Block Producer - Failover Approach with a BP Standby

If 2 producers from 2 different pools will create the same block then a battle will occure and the small vrf will win
If 2 producers from same pool with same vrf will produce the block… then who will win the battle if the vrf is the same?

One gets orphaned by losing a height battle, I believe. That is, one fork is orphaned because the other is extended with the next valid block and picked up by a majority of peers. It’s a dice roll based on network propagation, if I understand this correctly. (However, I probably don’t :joy:)

Not really. To be able to run such a scenario you need pools with enough active stake to generate a big amount of blocks. And I do not beliefe that it would threaten performance. The height based orphaning is not such a big overhead i think. Still it is unnecessary. And we are the ones who support Cardano. We want it do run smooth. And not take a architecture just to be easy for us as individual pools. Hosting and architecture decisions needs to be taken in a way which supports the network.

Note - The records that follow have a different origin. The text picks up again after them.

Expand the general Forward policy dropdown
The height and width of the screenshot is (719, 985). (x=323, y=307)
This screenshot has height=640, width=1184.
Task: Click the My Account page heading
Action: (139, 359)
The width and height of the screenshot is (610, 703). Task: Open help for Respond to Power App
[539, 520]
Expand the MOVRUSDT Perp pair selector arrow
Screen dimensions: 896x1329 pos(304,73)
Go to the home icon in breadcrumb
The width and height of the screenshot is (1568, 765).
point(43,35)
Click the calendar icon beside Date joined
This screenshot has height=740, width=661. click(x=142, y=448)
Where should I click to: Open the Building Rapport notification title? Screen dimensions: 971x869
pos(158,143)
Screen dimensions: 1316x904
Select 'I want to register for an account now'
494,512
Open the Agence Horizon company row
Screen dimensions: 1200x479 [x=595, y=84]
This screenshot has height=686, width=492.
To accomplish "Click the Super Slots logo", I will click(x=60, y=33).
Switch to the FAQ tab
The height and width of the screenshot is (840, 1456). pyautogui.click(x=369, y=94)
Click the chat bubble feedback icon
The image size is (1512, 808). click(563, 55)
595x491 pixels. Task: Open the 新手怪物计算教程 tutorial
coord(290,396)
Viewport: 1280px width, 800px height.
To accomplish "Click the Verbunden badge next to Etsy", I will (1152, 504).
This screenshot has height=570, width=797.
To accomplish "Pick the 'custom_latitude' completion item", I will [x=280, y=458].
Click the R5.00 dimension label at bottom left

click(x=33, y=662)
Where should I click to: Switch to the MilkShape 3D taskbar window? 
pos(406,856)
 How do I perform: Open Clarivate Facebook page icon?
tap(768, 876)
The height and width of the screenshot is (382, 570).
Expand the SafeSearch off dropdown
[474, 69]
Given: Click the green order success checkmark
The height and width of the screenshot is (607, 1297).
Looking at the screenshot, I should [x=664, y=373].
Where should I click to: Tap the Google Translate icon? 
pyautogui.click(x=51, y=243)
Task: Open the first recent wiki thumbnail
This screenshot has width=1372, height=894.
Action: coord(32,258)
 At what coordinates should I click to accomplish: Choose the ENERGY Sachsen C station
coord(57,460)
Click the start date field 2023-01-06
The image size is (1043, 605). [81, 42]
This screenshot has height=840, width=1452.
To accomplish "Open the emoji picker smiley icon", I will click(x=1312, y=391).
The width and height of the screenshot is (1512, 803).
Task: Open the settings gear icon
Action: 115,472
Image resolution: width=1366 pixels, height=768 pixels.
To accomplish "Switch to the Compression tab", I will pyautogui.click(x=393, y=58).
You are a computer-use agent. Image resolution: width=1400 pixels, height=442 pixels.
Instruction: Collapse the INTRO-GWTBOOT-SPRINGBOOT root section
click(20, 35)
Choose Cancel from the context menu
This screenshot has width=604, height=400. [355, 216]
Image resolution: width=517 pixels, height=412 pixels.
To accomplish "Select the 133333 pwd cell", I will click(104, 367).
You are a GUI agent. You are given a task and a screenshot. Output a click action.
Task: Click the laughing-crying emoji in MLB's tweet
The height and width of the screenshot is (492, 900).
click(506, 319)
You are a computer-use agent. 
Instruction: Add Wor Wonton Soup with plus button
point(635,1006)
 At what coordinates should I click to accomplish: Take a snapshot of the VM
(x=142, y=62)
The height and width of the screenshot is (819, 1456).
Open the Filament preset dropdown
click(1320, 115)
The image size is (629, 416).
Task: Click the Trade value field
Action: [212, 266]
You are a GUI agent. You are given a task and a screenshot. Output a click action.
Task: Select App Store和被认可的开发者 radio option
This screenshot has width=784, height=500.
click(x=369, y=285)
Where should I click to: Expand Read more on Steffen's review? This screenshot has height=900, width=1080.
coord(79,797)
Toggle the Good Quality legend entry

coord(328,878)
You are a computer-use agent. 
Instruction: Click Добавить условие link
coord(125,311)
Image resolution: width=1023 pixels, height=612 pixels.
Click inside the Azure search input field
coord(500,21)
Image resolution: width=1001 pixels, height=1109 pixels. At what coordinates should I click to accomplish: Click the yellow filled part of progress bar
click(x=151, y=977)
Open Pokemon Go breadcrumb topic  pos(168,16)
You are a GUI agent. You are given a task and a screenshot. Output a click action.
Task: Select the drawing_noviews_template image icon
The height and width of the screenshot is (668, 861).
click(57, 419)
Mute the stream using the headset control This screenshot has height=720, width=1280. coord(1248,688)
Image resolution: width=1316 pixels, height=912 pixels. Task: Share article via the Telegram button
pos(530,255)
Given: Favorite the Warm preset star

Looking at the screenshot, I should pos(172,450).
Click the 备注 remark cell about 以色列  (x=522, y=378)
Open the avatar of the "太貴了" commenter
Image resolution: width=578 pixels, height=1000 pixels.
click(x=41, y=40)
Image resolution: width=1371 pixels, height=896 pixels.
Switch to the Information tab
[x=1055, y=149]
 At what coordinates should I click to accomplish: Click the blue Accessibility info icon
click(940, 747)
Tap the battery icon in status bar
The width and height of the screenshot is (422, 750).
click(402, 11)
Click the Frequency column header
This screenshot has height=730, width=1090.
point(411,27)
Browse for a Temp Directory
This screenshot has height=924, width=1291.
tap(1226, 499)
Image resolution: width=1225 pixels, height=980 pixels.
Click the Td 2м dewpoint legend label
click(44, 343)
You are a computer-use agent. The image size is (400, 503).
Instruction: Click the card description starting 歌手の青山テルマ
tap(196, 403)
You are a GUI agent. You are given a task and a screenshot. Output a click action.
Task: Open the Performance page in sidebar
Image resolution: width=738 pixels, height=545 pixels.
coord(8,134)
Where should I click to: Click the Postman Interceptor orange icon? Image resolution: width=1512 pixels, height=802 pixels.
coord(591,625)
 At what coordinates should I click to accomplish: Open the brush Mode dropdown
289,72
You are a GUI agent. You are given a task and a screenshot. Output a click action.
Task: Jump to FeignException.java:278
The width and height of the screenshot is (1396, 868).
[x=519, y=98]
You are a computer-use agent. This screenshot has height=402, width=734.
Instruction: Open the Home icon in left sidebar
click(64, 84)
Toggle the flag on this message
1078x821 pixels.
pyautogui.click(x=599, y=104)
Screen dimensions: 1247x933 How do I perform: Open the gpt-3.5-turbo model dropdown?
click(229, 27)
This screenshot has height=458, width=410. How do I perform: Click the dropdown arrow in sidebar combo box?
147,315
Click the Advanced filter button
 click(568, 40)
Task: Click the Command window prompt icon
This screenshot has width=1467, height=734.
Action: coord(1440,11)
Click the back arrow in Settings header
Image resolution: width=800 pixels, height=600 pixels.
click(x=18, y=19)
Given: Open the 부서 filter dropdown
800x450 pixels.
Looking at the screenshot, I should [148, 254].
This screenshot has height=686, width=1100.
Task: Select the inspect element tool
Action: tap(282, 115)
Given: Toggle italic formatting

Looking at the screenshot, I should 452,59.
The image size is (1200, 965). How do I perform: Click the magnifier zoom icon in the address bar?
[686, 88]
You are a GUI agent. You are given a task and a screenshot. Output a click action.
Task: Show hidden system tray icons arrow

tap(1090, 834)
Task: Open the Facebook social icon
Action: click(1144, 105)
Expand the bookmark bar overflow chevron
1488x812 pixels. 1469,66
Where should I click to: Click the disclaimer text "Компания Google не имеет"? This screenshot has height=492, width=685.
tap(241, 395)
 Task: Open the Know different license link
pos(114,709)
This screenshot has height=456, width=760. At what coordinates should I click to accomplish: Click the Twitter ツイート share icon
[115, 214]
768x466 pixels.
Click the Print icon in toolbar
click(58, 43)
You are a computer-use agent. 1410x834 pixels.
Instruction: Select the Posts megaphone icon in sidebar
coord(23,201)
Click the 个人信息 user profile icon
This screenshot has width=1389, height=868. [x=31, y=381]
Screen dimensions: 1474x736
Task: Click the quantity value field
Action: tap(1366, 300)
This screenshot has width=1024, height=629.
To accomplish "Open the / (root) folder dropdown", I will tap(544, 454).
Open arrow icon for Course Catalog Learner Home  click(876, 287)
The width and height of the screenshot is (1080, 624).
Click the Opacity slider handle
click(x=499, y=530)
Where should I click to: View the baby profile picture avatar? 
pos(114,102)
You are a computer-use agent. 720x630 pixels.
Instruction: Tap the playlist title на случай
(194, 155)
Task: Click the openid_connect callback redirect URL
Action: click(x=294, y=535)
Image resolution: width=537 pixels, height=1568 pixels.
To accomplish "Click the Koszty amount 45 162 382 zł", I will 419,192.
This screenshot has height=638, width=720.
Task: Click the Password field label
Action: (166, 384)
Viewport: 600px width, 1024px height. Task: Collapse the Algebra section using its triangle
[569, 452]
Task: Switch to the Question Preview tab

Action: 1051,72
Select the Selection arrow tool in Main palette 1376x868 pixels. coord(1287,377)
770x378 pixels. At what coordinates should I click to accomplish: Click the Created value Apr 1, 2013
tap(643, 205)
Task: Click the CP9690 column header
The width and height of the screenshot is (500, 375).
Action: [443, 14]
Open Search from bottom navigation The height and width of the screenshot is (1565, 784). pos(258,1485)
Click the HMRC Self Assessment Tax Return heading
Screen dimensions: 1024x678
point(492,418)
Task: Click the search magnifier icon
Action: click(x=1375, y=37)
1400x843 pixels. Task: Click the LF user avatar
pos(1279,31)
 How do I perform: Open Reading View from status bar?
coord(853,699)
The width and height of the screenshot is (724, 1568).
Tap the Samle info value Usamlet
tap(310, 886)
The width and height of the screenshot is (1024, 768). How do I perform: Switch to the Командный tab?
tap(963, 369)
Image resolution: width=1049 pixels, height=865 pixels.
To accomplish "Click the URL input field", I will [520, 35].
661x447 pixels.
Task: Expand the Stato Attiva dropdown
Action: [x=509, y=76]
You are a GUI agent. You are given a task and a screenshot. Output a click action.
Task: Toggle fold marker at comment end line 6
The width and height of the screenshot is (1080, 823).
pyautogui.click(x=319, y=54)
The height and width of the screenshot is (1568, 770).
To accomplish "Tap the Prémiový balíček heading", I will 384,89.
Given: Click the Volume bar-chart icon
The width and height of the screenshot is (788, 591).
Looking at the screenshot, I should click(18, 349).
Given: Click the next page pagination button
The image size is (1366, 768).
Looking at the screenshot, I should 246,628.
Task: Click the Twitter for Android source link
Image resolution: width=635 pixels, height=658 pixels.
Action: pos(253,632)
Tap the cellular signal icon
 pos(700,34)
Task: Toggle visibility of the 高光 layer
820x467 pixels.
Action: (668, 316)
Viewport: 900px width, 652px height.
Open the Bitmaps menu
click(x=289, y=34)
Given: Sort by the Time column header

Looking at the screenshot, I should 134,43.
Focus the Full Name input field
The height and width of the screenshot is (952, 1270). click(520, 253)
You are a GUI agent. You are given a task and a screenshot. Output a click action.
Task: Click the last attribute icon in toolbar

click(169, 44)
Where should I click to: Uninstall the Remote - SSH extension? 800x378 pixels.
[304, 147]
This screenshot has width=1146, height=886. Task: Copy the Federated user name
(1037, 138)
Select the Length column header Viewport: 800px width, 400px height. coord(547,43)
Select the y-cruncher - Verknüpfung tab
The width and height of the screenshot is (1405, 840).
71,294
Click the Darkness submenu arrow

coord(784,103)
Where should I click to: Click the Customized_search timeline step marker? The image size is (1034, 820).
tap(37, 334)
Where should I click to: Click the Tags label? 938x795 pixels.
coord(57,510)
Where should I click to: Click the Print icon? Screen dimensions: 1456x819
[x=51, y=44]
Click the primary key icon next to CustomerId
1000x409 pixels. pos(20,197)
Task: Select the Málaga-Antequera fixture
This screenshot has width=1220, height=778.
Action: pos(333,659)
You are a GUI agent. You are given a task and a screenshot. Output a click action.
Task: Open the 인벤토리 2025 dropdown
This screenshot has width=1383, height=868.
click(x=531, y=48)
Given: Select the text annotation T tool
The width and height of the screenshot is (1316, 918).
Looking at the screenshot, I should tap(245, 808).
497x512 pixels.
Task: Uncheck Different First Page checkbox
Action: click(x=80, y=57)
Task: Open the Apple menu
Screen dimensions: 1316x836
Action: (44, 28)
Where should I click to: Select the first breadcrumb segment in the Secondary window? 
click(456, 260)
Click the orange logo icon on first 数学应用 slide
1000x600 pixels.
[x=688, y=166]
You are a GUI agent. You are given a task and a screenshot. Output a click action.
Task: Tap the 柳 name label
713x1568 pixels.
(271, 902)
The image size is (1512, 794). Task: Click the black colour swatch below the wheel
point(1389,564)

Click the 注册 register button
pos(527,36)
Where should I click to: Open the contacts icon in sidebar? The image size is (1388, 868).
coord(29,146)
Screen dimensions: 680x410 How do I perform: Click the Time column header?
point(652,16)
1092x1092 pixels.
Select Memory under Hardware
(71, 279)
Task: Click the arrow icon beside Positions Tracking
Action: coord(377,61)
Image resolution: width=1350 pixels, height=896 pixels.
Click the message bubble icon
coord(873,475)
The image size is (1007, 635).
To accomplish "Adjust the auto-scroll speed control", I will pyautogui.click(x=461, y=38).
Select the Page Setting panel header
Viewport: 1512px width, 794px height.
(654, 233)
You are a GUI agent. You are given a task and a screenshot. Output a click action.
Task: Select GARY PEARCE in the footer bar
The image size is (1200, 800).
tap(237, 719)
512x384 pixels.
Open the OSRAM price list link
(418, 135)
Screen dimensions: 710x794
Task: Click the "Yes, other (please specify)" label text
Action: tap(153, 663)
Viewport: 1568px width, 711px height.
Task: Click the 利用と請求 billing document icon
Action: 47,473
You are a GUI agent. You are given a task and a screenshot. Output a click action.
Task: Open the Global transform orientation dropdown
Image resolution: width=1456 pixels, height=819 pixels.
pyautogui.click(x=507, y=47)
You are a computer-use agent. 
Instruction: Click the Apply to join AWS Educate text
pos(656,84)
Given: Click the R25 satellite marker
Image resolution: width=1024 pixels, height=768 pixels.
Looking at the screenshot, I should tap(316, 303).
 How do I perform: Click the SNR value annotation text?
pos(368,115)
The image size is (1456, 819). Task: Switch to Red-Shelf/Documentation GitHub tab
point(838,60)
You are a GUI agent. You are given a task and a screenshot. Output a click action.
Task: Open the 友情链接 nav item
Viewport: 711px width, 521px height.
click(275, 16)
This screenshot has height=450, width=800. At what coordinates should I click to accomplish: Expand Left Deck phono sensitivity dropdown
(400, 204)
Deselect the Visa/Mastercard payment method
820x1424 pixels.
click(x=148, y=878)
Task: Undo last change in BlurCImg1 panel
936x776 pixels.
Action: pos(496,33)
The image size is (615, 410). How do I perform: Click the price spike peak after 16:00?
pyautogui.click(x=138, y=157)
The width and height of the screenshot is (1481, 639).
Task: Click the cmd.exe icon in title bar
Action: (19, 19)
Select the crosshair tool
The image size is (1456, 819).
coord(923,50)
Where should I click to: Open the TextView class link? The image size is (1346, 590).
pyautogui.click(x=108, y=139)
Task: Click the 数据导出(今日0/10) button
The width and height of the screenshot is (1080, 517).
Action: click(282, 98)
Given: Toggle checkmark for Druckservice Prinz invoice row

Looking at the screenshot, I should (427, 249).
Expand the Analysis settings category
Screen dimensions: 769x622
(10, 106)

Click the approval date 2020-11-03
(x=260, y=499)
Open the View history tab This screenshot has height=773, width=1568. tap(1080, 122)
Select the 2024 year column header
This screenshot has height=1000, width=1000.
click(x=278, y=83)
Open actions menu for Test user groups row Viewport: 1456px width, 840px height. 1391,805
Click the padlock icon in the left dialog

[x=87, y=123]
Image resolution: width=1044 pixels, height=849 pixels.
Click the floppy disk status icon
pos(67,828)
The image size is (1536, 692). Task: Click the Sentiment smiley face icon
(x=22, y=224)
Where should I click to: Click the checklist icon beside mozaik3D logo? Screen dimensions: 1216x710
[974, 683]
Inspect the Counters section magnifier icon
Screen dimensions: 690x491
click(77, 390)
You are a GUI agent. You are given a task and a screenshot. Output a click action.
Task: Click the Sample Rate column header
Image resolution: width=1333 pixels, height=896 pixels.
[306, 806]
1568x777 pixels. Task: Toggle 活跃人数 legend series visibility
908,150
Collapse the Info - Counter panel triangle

Its the same discussion regarding hosting providers. Cheapest providers like Contabo are used by many pools. It’s better to go for providers which are not used that heavy. Again a conflict between individual goals (low cost) vs overall network health (physical decentralization)

I am thinking (hypothetically) SPOs x 2 core nodes each would spam the network with a lot of transactions which would ultimately be discarded. Not ideal.

Ah, yes of course.

I agree, although this still seems like a significant area of improvement for SPOs. Small pools are the ones who can least afford to miss a block, but they’re also least likely to have a reliable fail-over solution implemented. So I’m glad you shared your approach! It would be nice to see something like this tested, refined and adopted more broadly.

The spam would come from the relatively infrequent orphaned block… something that happens on the network already, more or less by design of the consensus protocol. I agree that increasing the frequency of it is ugly.

The only difference operationally between a relay and a producer is the keys. Just keep one spare running without the keys to make sure the db is always synced. During the fail over just inject the keys. You do need some kind of heardbeat between them to make sure that only ONE runs with the keys. But this should be very easy to script up.
This is exactly what I did when moving the node to a different VM.

  1. Remove keys on the current. Reboot
  2. Inject the keys on the new one. Reboot

Takes like 20 secs all together (without the DNS switch). Just automate the above. There are many ways to do it. The easier would be to have an environment variable like RUNAS_PRODUCER=true. Then get your startup script to query that variable at the start and use the keys if true. Then your heartbeat just needs to toggle the variable on both sides. As I said, many ways to do it…
It is much easier to manage the whole thing with containers. For instance, in my case, I spawn a completely fresh node image on any non-zero exit. It checks environment to decide whether to spawn as a relay or as a producer. It is bloody impossible to kill my node short of blowing up the data centre.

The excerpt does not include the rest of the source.